My rough understanding of it is that idealism posits things as “mind over matter” to put it one way. Whereas dialectical materialism would include both mind and matter in a constant interplay, the internal and external, which then also extends beyond a single person or organism to a whole society, for example.
Read on practice first
I want to thank everybody for their suggestions (and especially for their suggested readings).
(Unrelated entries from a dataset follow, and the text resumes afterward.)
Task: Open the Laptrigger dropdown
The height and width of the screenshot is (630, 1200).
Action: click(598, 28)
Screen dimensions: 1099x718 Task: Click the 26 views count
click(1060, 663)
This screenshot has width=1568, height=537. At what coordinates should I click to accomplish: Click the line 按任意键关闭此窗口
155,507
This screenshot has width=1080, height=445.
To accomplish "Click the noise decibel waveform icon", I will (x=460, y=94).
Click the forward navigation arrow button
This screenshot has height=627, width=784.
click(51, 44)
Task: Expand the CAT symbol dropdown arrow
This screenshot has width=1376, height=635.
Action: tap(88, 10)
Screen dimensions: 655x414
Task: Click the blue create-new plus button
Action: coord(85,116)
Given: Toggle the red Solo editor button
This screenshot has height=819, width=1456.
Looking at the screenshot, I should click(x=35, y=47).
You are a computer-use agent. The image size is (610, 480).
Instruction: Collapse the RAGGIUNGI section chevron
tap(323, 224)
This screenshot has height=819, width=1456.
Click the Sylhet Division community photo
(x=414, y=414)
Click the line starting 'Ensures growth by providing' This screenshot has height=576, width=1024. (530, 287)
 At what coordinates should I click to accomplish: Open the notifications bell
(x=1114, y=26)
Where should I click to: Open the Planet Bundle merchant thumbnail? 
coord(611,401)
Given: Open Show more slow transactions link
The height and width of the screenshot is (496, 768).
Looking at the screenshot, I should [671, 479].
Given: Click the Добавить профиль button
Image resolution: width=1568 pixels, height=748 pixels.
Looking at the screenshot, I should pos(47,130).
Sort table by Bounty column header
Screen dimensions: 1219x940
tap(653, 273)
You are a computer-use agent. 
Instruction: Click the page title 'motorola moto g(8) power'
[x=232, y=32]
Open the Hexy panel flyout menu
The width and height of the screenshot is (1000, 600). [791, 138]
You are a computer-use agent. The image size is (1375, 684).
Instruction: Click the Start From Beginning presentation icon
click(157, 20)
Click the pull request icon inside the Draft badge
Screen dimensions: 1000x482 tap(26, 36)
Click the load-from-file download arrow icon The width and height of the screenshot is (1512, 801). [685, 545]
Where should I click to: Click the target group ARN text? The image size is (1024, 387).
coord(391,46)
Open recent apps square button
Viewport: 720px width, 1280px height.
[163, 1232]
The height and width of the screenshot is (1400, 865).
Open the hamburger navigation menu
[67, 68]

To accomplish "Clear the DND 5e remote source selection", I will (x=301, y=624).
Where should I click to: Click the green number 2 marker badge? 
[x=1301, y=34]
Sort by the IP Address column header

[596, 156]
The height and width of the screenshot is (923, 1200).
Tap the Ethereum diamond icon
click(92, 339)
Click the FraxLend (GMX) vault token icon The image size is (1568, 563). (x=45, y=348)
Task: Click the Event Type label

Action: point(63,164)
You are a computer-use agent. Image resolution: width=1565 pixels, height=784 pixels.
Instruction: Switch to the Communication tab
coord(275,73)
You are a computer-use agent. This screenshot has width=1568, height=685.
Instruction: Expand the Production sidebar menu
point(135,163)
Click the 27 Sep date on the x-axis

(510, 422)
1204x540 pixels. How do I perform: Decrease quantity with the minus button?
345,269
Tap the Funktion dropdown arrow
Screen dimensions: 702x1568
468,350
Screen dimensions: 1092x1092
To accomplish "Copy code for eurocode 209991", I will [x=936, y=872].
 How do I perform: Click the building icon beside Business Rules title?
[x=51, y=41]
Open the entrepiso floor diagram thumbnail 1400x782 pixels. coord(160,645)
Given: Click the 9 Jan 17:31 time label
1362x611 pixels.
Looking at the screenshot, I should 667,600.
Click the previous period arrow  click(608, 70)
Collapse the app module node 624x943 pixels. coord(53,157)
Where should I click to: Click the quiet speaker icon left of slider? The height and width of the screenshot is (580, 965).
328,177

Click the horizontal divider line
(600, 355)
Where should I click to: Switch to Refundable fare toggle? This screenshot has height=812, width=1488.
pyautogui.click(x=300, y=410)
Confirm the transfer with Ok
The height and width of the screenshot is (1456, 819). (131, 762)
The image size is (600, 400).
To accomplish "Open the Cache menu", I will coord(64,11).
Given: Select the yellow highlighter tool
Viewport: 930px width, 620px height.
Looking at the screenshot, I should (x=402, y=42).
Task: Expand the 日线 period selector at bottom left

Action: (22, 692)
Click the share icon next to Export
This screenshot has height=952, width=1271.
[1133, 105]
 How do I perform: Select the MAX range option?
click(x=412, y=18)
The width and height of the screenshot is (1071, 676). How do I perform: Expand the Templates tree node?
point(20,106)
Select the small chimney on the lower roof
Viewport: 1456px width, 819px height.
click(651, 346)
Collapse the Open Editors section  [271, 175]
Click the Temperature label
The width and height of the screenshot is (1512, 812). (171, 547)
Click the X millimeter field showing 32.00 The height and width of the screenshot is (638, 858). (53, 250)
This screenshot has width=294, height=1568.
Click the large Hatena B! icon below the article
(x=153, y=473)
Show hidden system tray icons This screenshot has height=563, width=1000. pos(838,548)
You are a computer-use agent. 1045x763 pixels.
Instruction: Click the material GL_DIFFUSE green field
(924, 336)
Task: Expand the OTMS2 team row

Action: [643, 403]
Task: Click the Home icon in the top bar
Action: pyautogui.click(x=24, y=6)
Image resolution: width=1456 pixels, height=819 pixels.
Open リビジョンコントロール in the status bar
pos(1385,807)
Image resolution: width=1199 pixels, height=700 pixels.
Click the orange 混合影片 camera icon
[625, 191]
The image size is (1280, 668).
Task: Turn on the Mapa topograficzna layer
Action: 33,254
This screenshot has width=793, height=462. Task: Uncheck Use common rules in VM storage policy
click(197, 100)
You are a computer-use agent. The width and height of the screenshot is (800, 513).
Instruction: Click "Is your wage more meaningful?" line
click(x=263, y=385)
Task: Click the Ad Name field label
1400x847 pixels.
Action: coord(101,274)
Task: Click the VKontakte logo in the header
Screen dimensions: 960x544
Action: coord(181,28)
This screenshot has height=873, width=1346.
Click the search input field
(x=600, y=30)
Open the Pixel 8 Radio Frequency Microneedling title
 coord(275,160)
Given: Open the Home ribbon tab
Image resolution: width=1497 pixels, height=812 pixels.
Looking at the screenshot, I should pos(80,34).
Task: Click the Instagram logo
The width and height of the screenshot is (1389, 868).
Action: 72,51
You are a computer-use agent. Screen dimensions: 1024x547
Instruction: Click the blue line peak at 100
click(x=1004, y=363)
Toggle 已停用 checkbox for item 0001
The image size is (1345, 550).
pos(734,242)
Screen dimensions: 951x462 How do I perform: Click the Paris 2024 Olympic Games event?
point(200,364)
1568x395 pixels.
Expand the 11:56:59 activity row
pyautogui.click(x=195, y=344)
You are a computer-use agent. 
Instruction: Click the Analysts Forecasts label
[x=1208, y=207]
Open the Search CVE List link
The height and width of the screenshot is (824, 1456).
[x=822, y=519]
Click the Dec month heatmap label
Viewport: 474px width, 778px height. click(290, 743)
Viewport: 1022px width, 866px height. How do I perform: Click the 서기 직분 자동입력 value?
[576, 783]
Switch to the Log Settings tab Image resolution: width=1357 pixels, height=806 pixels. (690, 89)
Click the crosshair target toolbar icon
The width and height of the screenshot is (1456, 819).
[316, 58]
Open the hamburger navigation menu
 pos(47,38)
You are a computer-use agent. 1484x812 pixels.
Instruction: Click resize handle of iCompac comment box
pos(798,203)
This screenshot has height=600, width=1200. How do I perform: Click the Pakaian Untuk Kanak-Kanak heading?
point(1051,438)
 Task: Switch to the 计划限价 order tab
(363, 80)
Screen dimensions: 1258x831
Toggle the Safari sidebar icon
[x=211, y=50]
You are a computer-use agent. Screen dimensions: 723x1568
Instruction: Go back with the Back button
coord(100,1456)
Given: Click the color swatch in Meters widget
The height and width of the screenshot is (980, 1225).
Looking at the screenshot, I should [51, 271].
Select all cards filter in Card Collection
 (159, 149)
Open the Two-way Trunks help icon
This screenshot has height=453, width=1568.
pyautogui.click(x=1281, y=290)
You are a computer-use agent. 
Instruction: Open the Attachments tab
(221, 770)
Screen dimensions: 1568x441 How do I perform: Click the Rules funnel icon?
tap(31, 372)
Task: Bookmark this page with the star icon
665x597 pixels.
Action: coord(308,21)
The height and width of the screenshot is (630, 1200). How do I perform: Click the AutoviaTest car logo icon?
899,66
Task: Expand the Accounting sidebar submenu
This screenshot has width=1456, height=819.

I’ve built up a small curriculum based on those recommendations, I’ll study that and post again here (with more knowledge) afterwards: either my own explanation of “why not both” or with more questions.
These are the recommended readings, I’ve put them into what I imagine is a reasonable order.
- https://dashthered.medium.com/marxism-for-normal-people-dialectical-materialism-deb5034685a4
- Lenin’s Materialism and Empirio-criticism
- Mao, On Practice
- Mao, On Contradiction
- Lefebvre and Harvey The Production of Space
- Georges Politzer’s Elementary Principles of Philosophy.
What a good coincidence that I’m opening this thread randomly to see what came out of it and see your comment made only 16 hours ago.
I would suggest this order
- Dash the red (I’m keeping it first because I haven’t read it)
- On Contradiction
- On Practice
- Elementary Principles
- and then the last two in any order
I say that because On Contradiction is a great primer before getting into Politzer’s course as I find Mao’s explanation stronger. Politzer’s book is a whole course so it will get you up to speed on idealism, materialism, metaphysics and dialectics. He also references Lenin’s Materialism etc. a lot so you’ll be able to get into that one later with some starting material.